Entrevista com João Pacheco de Oliveira

Enviado
8 fevereiro 2021
Publicado
30-04-2021

Resumo

João Pacheco de Oliveira é antropólogo, professor e pesquisador do Programa de Pós-Graduação em Antropologia Social do Museu Nacional, da Universidade Federal do Rio de Janeiro (UFRJ), pesquisador 1A
do CNPq e bolsista Faperj do Programa Cientista do Nosso Estado. Fez pesquisa de campo prolongada com os índios ticunas, do Alto Solimões (Amazônia), da qual resultou sua dissertação de mestrado (UnB, 1977) e sua tese de doutoramento (UFRJ, 1986), publicada em 1988. Realizou também pesquisas sobre políticas públicas, coordenando um amplo projeto de monitoramento das terras indígenas no Brasil (1986-1994), com apoio da Fundação Ford.

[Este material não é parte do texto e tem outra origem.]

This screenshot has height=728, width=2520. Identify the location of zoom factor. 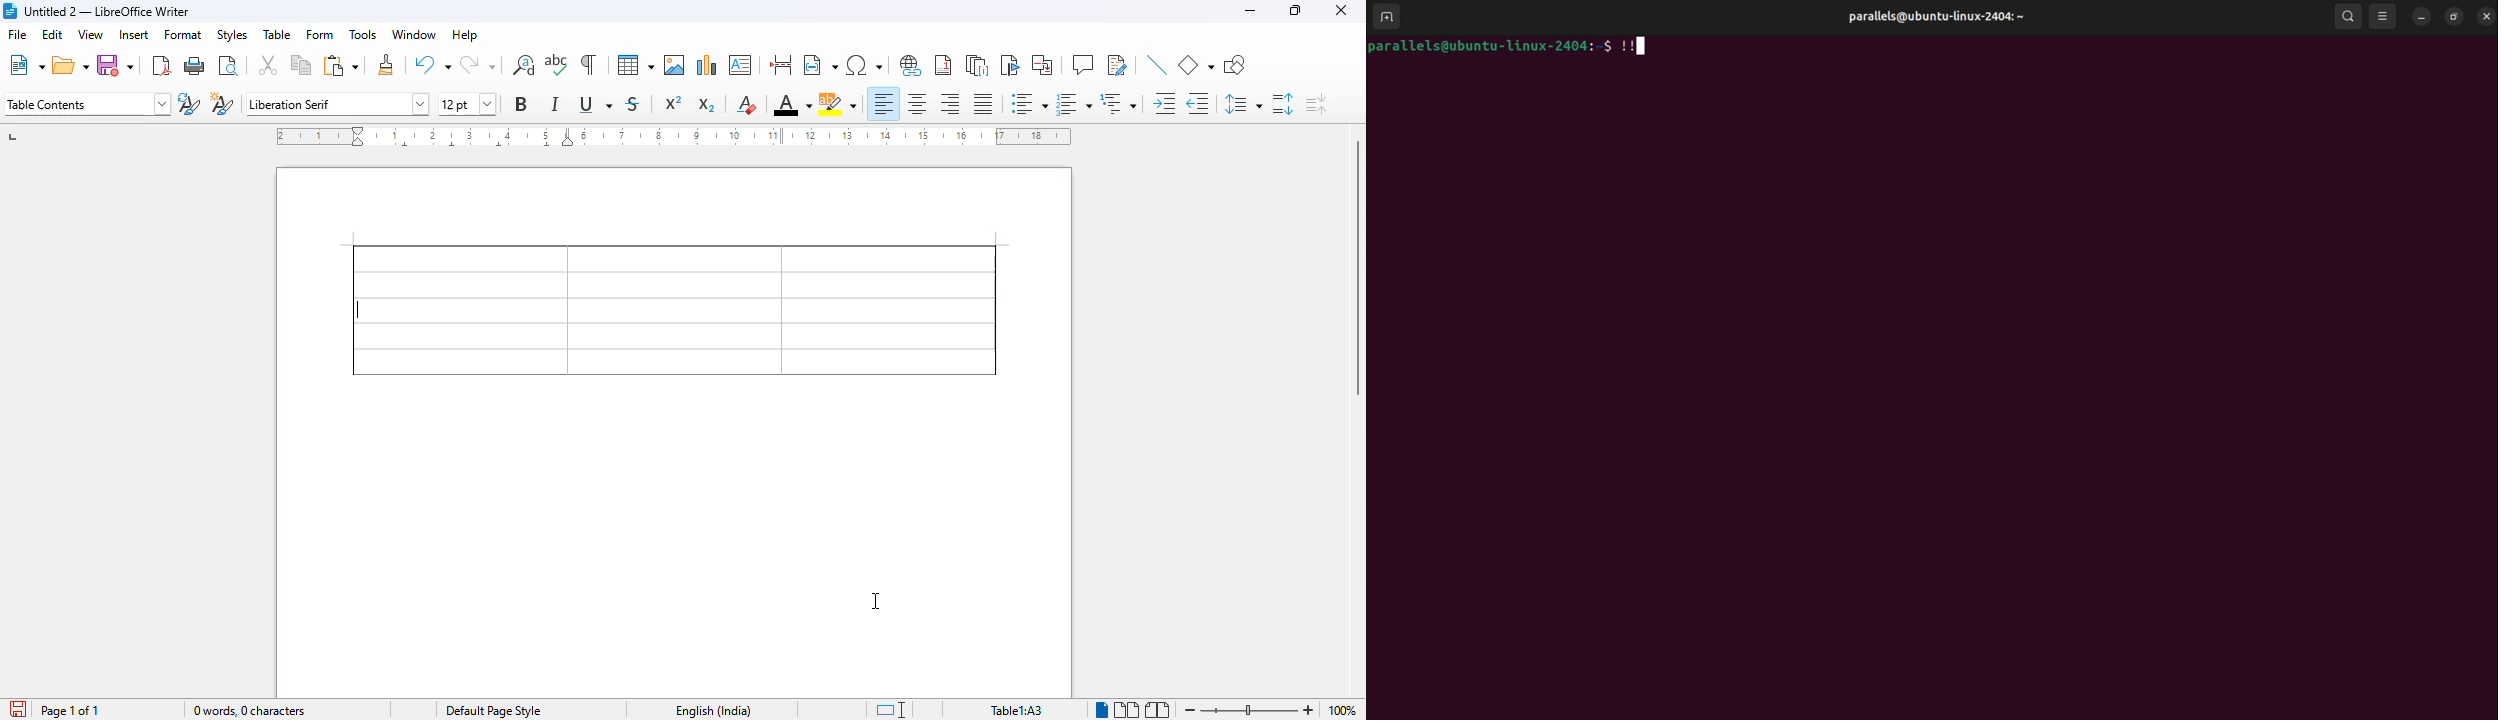
(1342, 710).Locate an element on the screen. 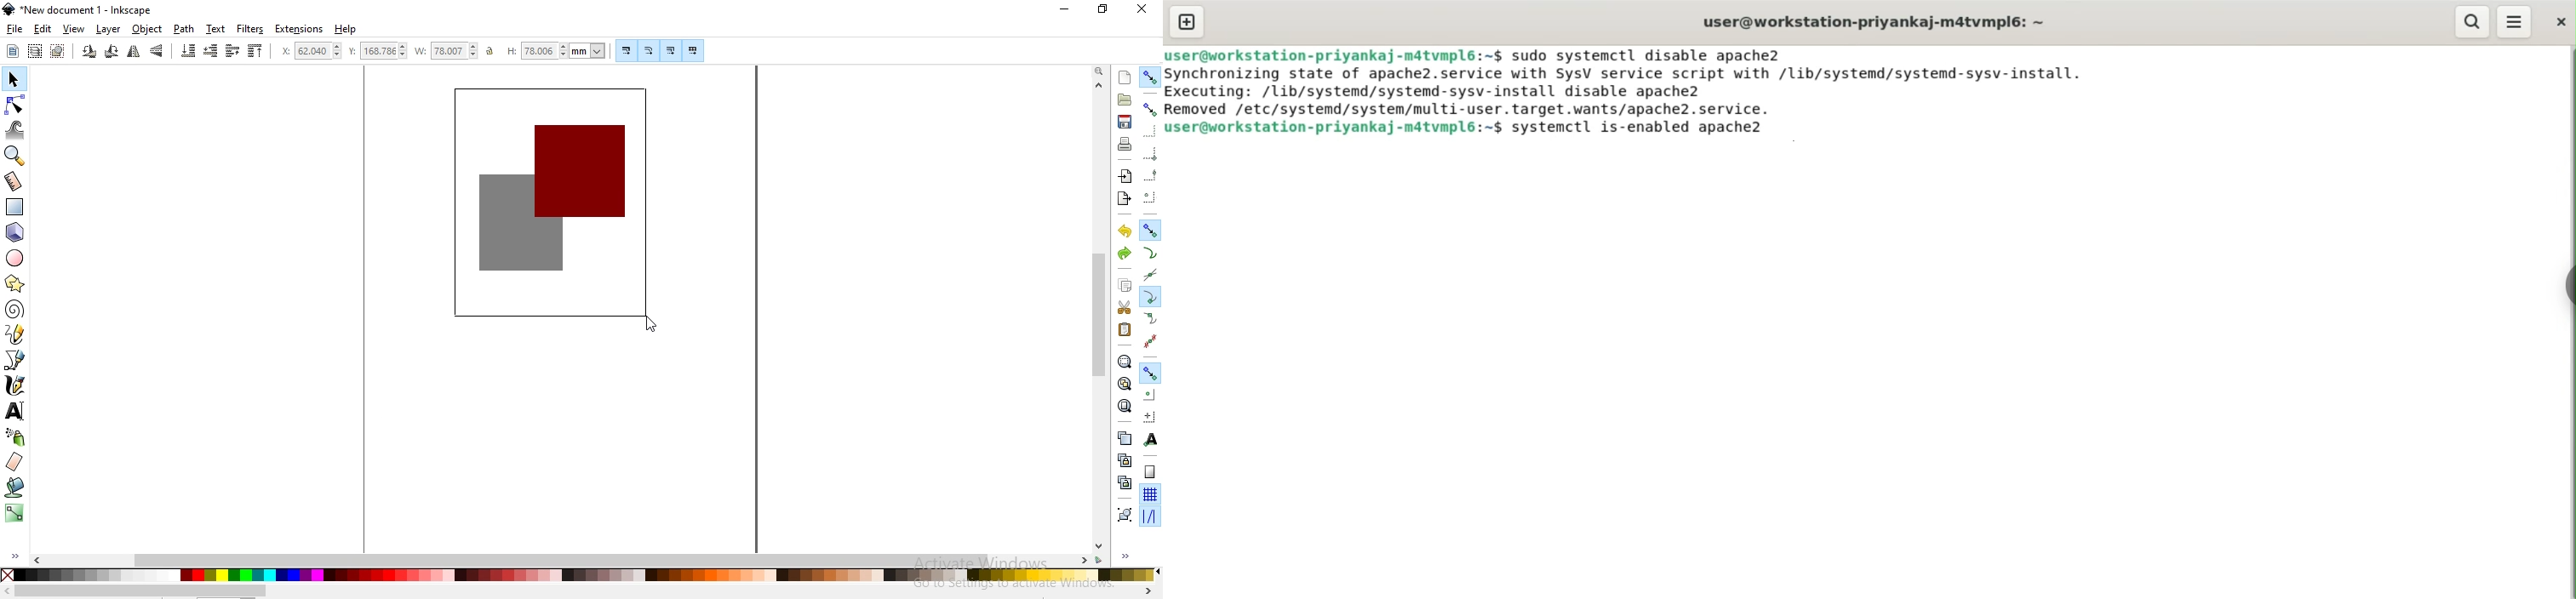  snap bounding boxes is located at coordinates (1152, 109).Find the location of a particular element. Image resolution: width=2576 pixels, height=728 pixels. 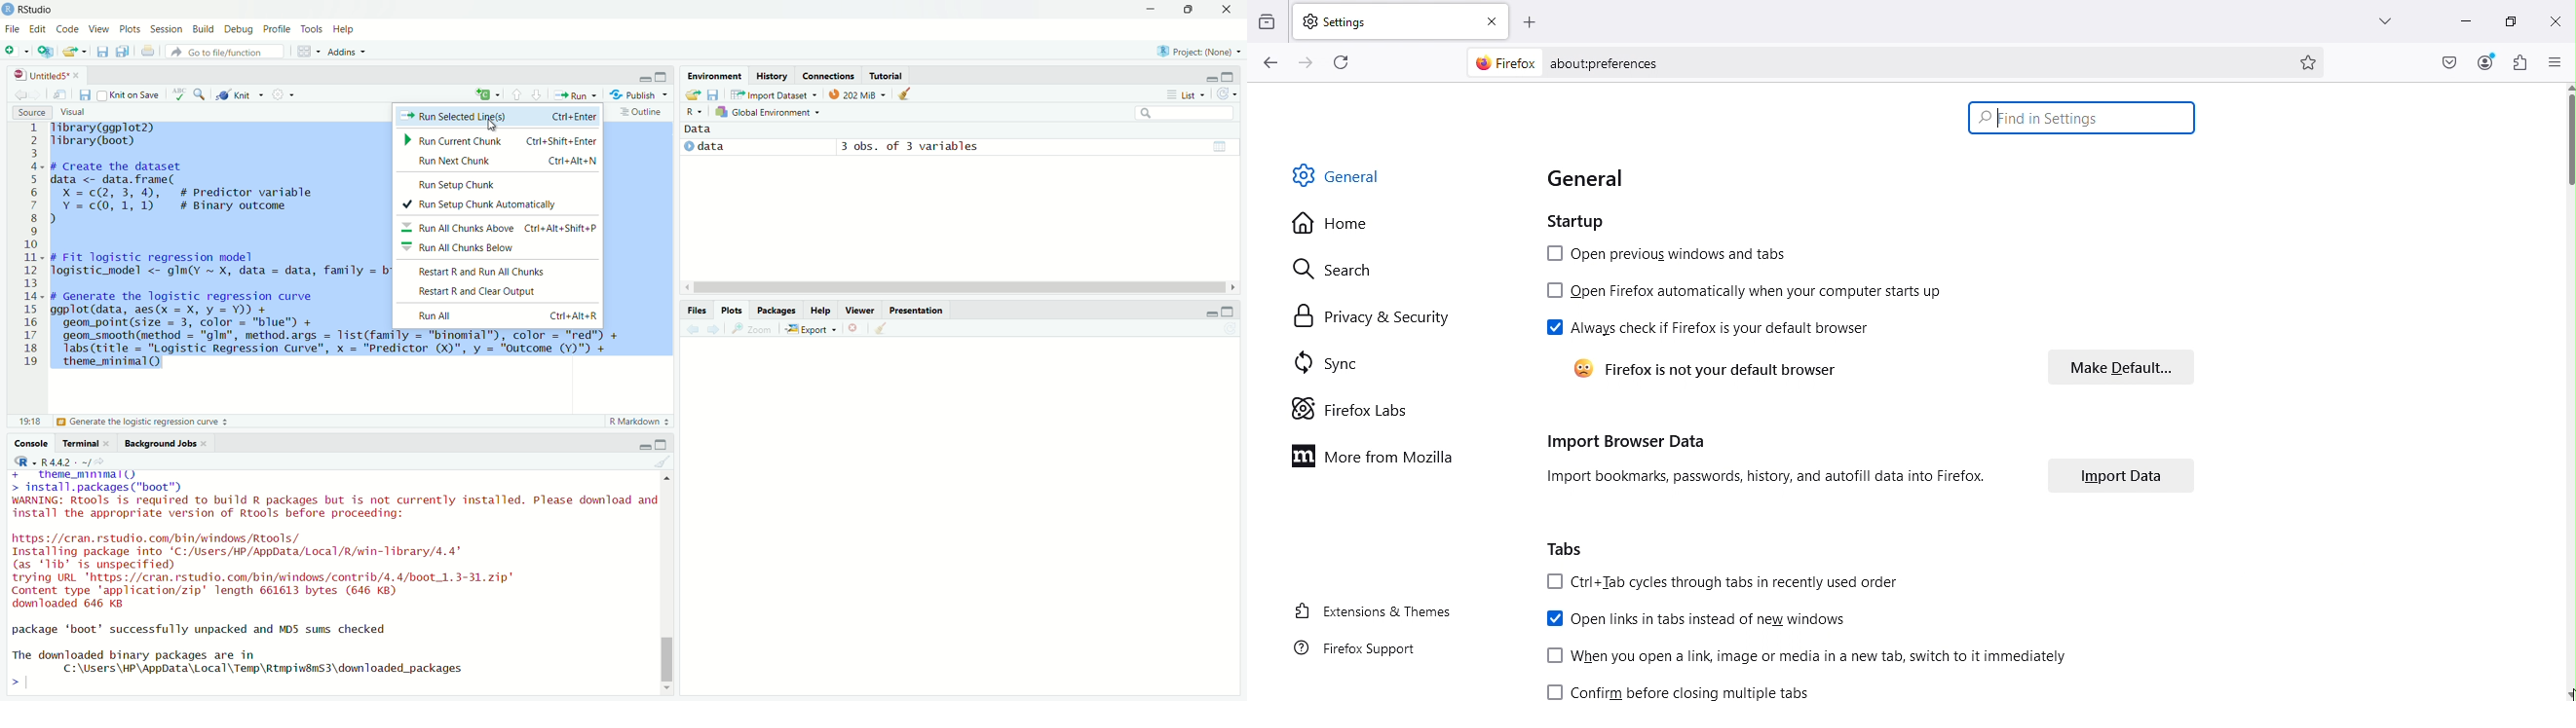

Settings is located at coordinates (1385, 20).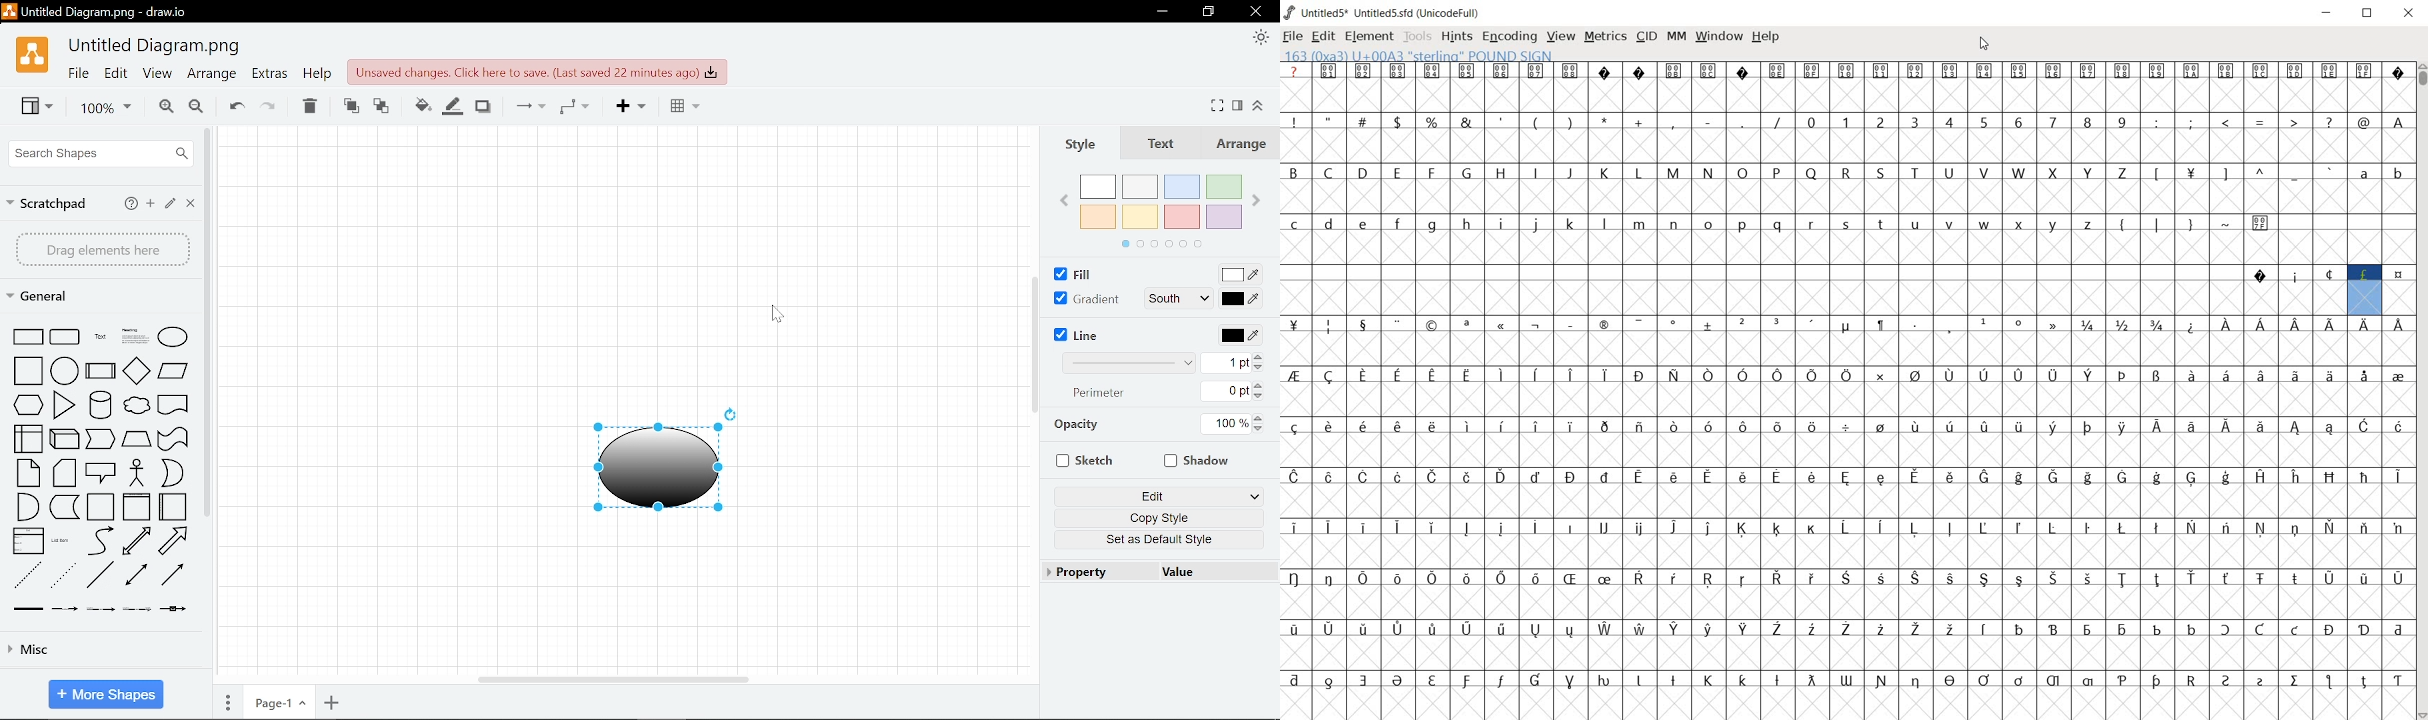 Image resolution: width=2436 pixels, height=728 pixels. What do you see at coordinates (1085, 461) in the screenshot?
I see `Sketch` at bounding box center [1085, 461].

Orientou mais de sessenta teses e dissertações no Programa de Pós-Graduação em Antropologia Social da UFRJ voltadas sobretudo para povos indígenas da Amazônia e do Nordeste, em programa comparativo de pesquisas em etnicidade e território apoiado pelo CNPq e Finep. Atuou como professor visitante em alguns centros de pós-graduação e pesquisa no Brasil (Unicamp, UFPE, UFBA, Fundação Joaquim Nabuco e Ufam) e no exterior (Universidad Nacional de La Plata, Argentina; Università di Roma La Sapienza, Itália; École des Hautes Études en Sciences Sociales e Institute des Hautes Études de l'Amérique Latine, França; Universidad Nacional de San Martín, Buenos Aires).

Foi presidente da Associação Brasileira de Antropologia (1994/1996) e, por diversas vezes, coordenador da Comissão de Assuntos Indígenas. Nos últimos anos vem se dedicando ao estudo de questões ligadas à antropologia do colonialismo e à antropologia histórica, desenvolvendo trabalhos relacionados ao processo de formação nacional, à historiografia, bem como a museus e coleções etnográficas. É curador das coleções etnológicas do Museu Nacional e organizou recentemente a exposição Os Primeiros Brasileiros, relativa aos indígenas do Nordeste, exibida em Recife, Fortaleza e Rio de Janeiro e atualmente no Museo Superior de Bellas Artes Evita, em Córdoba (Argentina). Junto com lideranças indígenas, foi um dos fundadores do Maguta: Centro de Documentação e Pesquisa do Alto Solimões, sediado em Benjamin Constant (AM), que deu origem ao Museu Maguta, administrado hoje diretamente pelo movimento indígena.